BACKGROUND: Caudal-type homeobox 2 (CDX2) and special AT-rich sequence-binding protein 2 (SATB2) are transcription factors playing important roles in intestinal homeostasis and participating in the regulation of intestinal inflammation. In colorectal cancer (CRC), reduced expression levels of CDX2 and SATB2 have been associated with poor differentiation and worse survival. However, their prognostic significance still needs further clarification, and the associations between CDX2 and SATB2 and immune cell infiltration into the CRC microenvironment are largely unknown.

METHODS: We analyzed CDX2 and SATB2 expression in two large cohorts of stages I-IV CRC patients (N = 2302) and analyzed their associations with clinicopathologic parameters, the density of local immune cells (determined with three multiplex immunohistochemistry panels and conventional immunohistochemistry), and survival.

RESULTS: In mismatch repair-proficient tumors, reduced CDX2 and SATB2 expression were associated with higher densities of immature monocytic cells, macrophages, and M2-like macrophages. Low expression of CDX2 was associated with shorter cancer-specific survival independent of conventional prognostic parameters in both cohorts. In the larger cohort, adjusted hazard ratio (HR) for negative (vs. high) CDX2 expression was 3.62 (95% CI 2.08-6.31, p < 0.0001), and adjusted HR for negative (vs. high) SATB2 level was 1.61 (95% CI 0.97-2.67, p= 0.002).
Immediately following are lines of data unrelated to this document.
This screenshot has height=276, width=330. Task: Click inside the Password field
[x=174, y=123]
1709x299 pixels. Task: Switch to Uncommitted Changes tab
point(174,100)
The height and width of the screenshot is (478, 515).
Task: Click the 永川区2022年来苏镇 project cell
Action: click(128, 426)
CONCLUSION: This study indicates that reduced CDX2 and SATB2 expression levels are associated with myeloid cell infiltration in the CRC microenvironment and represent markers for poor outcome. These findings highlight the potential of CDX2 and SATB2 as biomarkers for classifying CRC patients and support their role in regulating the tumor microenvironment.